• **WHAT TO WORK ON**:
Set each line of the data down exactly, please.

[Opening INFORMATION section]

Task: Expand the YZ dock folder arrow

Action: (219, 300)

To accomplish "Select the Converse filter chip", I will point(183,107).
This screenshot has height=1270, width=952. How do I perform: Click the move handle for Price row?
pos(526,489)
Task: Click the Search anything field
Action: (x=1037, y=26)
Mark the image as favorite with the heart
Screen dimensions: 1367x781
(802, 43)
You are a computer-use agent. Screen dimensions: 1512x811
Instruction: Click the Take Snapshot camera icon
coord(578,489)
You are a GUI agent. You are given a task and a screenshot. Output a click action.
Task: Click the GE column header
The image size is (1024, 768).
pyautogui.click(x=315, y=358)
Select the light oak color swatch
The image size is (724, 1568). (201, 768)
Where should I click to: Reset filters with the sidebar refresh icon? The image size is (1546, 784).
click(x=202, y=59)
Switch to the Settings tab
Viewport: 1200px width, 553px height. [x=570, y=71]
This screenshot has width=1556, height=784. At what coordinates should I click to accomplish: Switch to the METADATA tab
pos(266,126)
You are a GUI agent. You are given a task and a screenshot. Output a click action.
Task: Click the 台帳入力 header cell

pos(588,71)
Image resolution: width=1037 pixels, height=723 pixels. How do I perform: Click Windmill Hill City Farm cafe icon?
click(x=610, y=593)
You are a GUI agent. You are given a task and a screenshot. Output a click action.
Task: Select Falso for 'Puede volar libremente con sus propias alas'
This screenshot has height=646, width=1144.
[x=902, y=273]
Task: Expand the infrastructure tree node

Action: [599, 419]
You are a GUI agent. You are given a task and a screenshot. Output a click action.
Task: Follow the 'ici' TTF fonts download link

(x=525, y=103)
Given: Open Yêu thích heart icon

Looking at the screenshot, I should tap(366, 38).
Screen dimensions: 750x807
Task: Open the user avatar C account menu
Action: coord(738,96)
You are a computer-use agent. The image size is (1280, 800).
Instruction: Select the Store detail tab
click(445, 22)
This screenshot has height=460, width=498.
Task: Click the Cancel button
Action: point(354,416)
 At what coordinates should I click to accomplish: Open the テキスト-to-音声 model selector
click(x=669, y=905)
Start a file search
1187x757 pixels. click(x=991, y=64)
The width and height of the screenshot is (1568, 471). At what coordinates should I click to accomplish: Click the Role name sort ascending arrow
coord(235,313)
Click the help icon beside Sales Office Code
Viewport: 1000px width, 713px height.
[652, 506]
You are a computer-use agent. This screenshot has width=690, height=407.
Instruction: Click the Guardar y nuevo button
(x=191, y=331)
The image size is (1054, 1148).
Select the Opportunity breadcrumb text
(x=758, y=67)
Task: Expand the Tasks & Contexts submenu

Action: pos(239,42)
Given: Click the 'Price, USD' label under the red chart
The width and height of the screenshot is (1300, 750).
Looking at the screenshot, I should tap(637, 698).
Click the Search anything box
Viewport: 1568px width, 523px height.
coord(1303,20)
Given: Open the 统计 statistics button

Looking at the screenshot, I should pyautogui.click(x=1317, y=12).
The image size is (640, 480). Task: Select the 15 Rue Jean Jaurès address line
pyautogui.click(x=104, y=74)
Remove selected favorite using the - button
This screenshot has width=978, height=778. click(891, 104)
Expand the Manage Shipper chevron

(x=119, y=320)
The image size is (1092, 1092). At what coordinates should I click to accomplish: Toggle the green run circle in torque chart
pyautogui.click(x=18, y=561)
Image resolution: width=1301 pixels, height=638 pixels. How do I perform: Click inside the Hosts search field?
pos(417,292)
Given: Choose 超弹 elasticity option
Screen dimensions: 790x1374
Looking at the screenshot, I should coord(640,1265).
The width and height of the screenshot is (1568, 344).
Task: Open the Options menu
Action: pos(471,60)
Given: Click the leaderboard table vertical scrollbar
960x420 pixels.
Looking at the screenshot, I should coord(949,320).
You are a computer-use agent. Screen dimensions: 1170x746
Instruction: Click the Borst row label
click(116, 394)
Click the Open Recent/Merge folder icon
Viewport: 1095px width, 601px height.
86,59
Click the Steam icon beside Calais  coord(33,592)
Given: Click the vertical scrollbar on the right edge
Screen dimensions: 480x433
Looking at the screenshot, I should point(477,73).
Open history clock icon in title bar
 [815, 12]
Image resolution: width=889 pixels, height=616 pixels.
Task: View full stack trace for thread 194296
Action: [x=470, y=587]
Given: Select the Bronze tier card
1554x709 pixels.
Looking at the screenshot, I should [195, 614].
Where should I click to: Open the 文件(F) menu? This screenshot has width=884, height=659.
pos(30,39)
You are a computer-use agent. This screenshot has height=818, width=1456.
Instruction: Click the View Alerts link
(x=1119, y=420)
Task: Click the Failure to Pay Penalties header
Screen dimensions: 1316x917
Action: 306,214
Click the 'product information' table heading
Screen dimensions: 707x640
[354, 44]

[Closing INFORMATION section]

• **PROBLEM SOLUTION**:
Task: Expand the YZ dock folder arrow

Action: (219, 300)

To accomplish "Select the Converse filter chip", I will point(183,107).
This screenshot has height=1270, width=952. How do I perform: Click the move handle for Price row?
pos(526,489)
Task: Click the Search anything field
Action: (x=1037, y=26)
Mark the image as favorite with the heart
Screen dimensions: 1367x781
(802, 43)
You are a computer-use agent. Screen dimensions: 1512x811
Instruction: Click the Take Snapshot camera icon
coord(578,489)
You are a GUI agent. You are given a task and a screenshot. Output a click action.
Task: Click the GE column header
The image size is (1024, 768).
pyautogui.click(x=315, y=358)
Select the light oak color swatch
The image size is (724, 1568). (201, 768)
Where should I click to: Reset filters with the sidebar refresh icon? The image size is (1546, 784).
click(x=202, y=59)
Switch to the Settings tab
Viewport: 1200px width, 553px height. [x=570, y=71]
This screenshot has width=1556, height=784. At what coordinates should I click to accomplish: Switch to the METADATA tab
pos(266,126)
You are a GUI agent. You are given a task and a screenshot. Output a click action.
Task: Click the 台帳入力 header cell

pos(588,71)
Image resolution: width=1037 pixels, height=723 pixels. How do I perform: Click Windmill Hill City Farm cafe icon?
click(x=610, y=593)
You are a GUI agent. You are given a task and a screenshot. Output a click action.
Task: Select Falso for 'Puede volar libremente con sus propias alas'
This screenshot has height=646, width=1144.
[x=902, y=273]
Task: Expand the infrastructure tree node

Action: [599, 419]
You are a GUI agent. You are given a task and a screenshot. Output a click action.
Task: Follow the 'ici' TTF fonts download link

(x=525, y=103)
Given: Open Yêu thích heart icon

Looking at the screenshot, I should tap(366, 38).
Screen dimensions: 750x807
Task: Open the user avatar C account menu
Action: coord(738,96)
You are a computer-use agent. The image size is (1280, 800).
Instruction: Select the Store detail tab
click(445, 22)
This screenshot has height=460, width=498.
Task: Click the Cancel button
Action: point(354,416)
 At what coordinates should I click to accomplish: Open the テキスト-to-音声 model selector
click(x=669, y=905)
Start a file search
1187x757 pixels. click(x=991, y=64)
The width and height of the screenshot is (1568, 471). At what coordinates should I click to accomplish: Click the Role name sort ascending arrow
coord(235,313)
Click the help icon beside Sales Office Code
Viewport: 1000px width, 713px height.
[652, 506]
You are a computer-use agent. This screenshot has width=690, height=407.
Instruction: Click the Guardar y nuevo button
(x=191, y=331)
The image size is (1054, 1148).
Select the Opportunity breadcrumb text
(x=758, y=67)
Task: Expand the Tasks & Contexts submenu

Action: pos(239,42)
Given: Click the 'Price, USD' label under the red chart
The width and height of the screenshot is (1300, 750).
Looking at the screenshot, I should tap(637, 698).
Click the Search anything box
Viewport: 1568px width, 523px height.
coord(1303,20)
Given: Open the 统计 statistics button

Looking at the screenshot, I should pyautogui.click(x=1317, y=12).
The image size is (640, 480). Task: Select the 15 Rue Jean Jaurès address line
pyautogui.click(x=104, y=74)
Remove selected favorite using the - button
This screenshot has width=978, height=778. click(891, 104)
Expand the Manage Shipper chevron

(x=119, y=320)
The image size is (1092, 1092). At what coordinates should I click to accomplish: Toggle the green run circle in torque chart
pyautogui.click(x=18, y=561)
Image resolution: width=1301 pixels, height=638 pixels. How do I perform: Click inside the Hosts search field?
pos(417,292)
Given: Choose 超弹 elasticity option
Screen dimensions: 790x1374
Looking at the screenshot, I should coord(640,1265).
The width and height of the screenshot is (1568, 344).
Task: Open the Options menu
Action: pos(471,60)
Given: Click the leaderboard table vertical scrollbar
960x420 pixels.
Looking at the screenshot, I should coord(949,320).
You are a computer-use agent. Screen dimensions: 1170x746
Instruction: Click the Borst row label
click(116, 394)
Click the Open Recent/Merge folder icon
Viewport: 1095px width, 601px height.
86,59
Click the Steam icon beside Calais  coord(33,592)
Given: Click the vertical scrollbar on the right edge
Screen dimensions: 480x433
Looking at the screenshot, I should point(477,73).
Open history clock icon in title bar
 [815, 12]
Image resolution: width=889 pixels, height=616 pixels.
Task: View full stack trace for thread 194296
Action: [x=470, y=587]
Given: Select the Bronze tier card
1554x709 pixels.
Looking at the screenshot, I should [195, 614].
Where should I click to: Open the 文件(F) menu? This screenshot has width=884, height=659.
pos(30,39)
You are a computer-use agent. This screenshot has height=818, width=1456.
Instruction: Click the View Alerts link
(x=1119, y=420)
Task: Click the Failure to Pay Penalties header
Screen dimensions: 1316x917
Action: 306,214
Click the 'product information' table heading
Screen dimensions: 707x640
[354, 44]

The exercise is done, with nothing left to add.